Data for analysis →

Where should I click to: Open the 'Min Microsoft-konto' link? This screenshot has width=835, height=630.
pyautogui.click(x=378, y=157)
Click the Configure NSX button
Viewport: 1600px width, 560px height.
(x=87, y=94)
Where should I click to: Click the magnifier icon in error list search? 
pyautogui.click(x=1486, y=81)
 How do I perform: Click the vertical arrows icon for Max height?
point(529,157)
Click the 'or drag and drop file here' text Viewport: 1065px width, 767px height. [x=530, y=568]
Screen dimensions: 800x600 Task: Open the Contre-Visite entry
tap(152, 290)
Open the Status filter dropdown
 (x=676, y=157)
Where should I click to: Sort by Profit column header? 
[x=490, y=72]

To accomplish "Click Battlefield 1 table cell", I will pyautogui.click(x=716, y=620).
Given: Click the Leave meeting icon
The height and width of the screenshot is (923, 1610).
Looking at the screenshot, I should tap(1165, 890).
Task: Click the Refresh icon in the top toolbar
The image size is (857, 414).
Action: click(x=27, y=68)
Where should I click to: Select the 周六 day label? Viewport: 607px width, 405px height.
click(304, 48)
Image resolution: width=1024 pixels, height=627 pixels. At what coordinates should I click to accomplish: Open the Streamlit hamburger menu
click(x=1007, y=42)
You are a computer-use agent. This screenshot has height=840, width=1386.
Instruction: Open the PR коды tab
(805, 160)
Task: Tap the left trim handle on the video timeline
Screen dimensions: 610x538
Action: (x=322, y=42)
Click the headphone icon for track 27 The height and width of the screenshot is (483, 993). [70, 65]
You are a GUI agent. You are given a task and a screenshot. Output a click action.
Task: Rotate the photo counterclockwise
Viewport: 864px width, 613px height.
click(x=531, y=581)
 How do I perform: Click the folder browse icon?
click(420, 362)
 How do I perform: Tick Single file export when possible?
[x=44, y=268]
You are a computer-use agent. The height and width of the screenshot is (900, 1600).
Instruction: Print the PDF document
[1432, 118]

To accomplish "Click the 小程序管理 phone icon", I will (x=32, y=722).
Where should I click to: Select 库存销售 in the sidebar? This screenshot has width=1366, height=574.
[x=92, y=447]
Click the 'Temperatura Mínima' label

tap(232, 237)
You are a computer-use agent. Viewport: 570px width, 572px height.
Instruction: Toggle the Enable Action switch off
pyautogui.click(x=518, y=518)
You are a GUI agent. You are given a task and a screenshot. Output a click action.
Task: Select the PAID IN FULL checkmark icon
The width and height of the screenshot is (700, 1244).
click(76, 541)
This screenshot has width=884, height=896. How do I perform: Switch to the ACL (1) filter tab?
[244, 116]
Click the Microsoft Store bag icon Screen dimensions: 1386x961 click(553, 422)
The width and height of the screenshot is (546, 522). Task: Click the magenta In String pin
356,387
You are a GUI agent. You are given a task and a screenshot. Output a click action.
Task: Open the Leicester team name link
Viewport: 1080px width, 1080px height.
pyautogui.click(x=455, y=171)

Work to complete →
Your answer should be the lines from the one containing "You are a computer-use agent. Viewport: 570px" through the end of the records, both included, output exactly and with nothing added.

Result for this task →
You are a computer-use agent. Viewport: 570px width, 572px height.
Instruction: Toggle the Enable Action switch off
pyautogui.click(x=518, y=518)
You are a GUI agent. You are given a task and a screenshot. Output a click action.
Task: Select the PAID IN FULL checkmark icon
The width and height of the screenshot is (700, 1244).
click(76, 541)
This screenshot has width=884, height=896. How do I perform: Switch to the ACL (1) filter tab?
[244, 116]
Click the Microsoft Store bag icon Screen dimensions: 1386x961 click(553, 422)
The width and height of the screenshot is (546, 522). Task: Click the magenta In String pin
356,387
You are a GUI agent. You are given a task and a screenshot. Output a click action.
Task: Open the Leicester team name link
Viewport: 1080px width, 1080px height.
pyautogui.click(x=455, y=171)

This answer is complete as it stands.